Murder Most Foul: una crónica por Bob Dylan

Por: Jesús Velázquez

La herida de la muerte de John F. Kennedy dolerá de por vida en la historia estadounidense. Aquel fatídico 22 de noviembre de 1963 ha quedado representado como tributo en un sinfín de maneras. Ahora le toca el turno al músico y poeta Bob Dylan, quien en un relato de casi 17 minutos retrata el episodio crudo. La voz del viejo Dylan es adornada con un piano y una serie de arreglos en cuerda. De nuevo, la letra toma mayor importancia que la música en sí, como es normal en la carrera con el cantautor.

«Un buen día para vivir y un buen día para morir». Bob Dylan no se limita a exponer el relato, sino también da su punto de vista sobre el suceso.«Entonces, ellos le volaron la cabeza mientras él seguía en su carro»; se antepone a creer que solo fue una persona el ejecutor. A su vez, Dylan no tiene miedo a ser un tanto descarnado, «el día que le volaron los sesos al rey, cientos estaban mirando y nadie vio nada».

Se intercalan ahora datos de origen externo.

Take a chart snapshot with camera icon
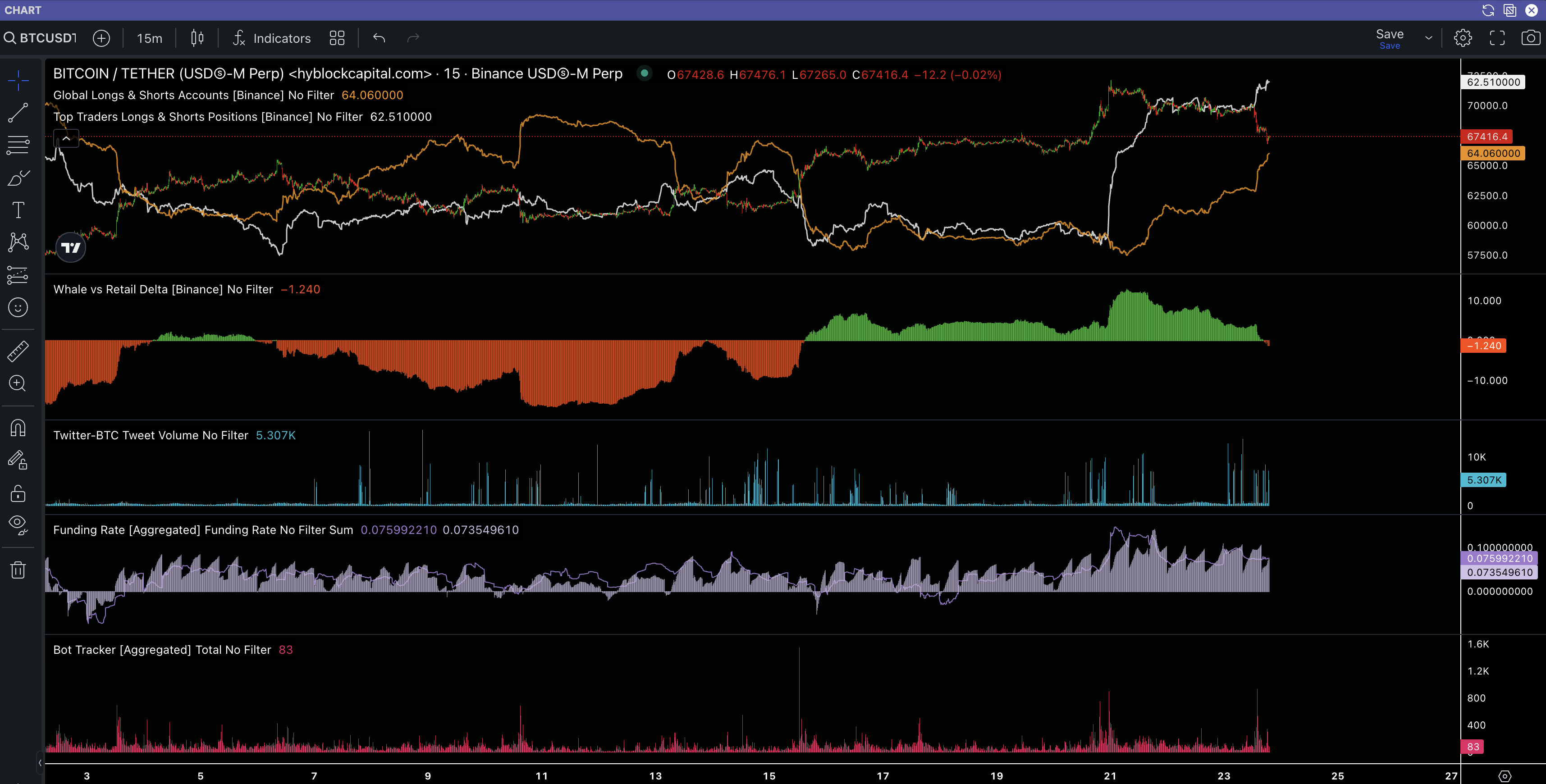Image resolution: width=1546 pixels, height=784 pixels. [x=1530, y=38]
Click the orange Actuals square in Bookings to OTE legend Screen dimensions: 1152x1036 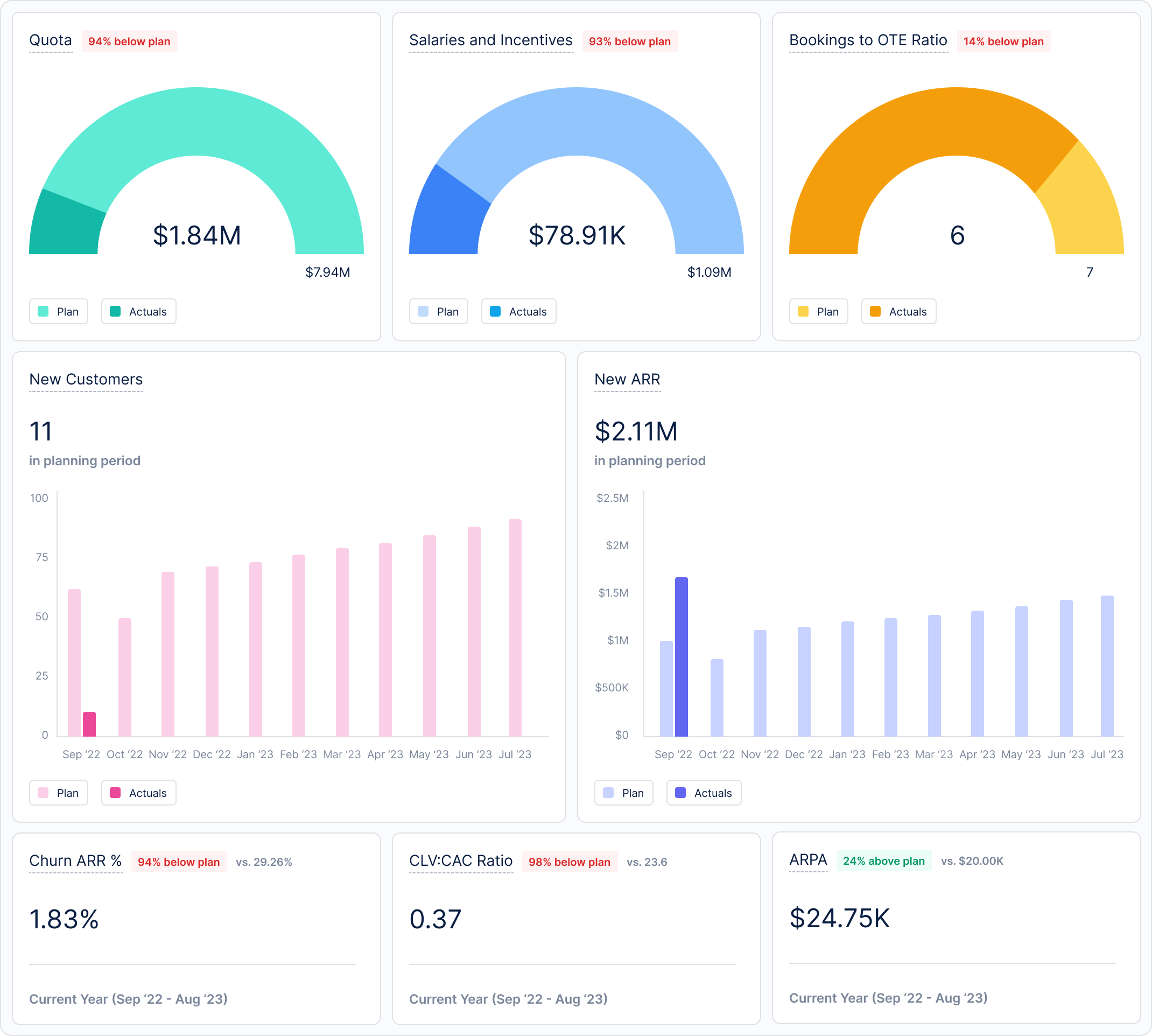point(876,311)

Detrás del relato, Bob Dylan en una tarea casi arqueológica recopila tiempo, espacio y múltiples referencias del asesinato de John F. Kennedy. Hechos como que The Beatles reinaban en tierra ajena con «I wannna hold your hand» en el ’63 o que el título de la película de Freddy Krueger no es fortuito. Elm Street más allá de ser el lugar de aparición del personaje pop, es un miedo interior de todos los estadounidenses: en Elm Street fue asesinado el timón de su país.

Bob Dylan más allá de contarnos todo sobre el asesinato de John F. Kennedy, pinta una monografía de la cultura de 1960. Una década entre jazz, gospel, rock y asesinatos cúspides de una conspiración terminó por marcar el rumbo de los Estados Unidos.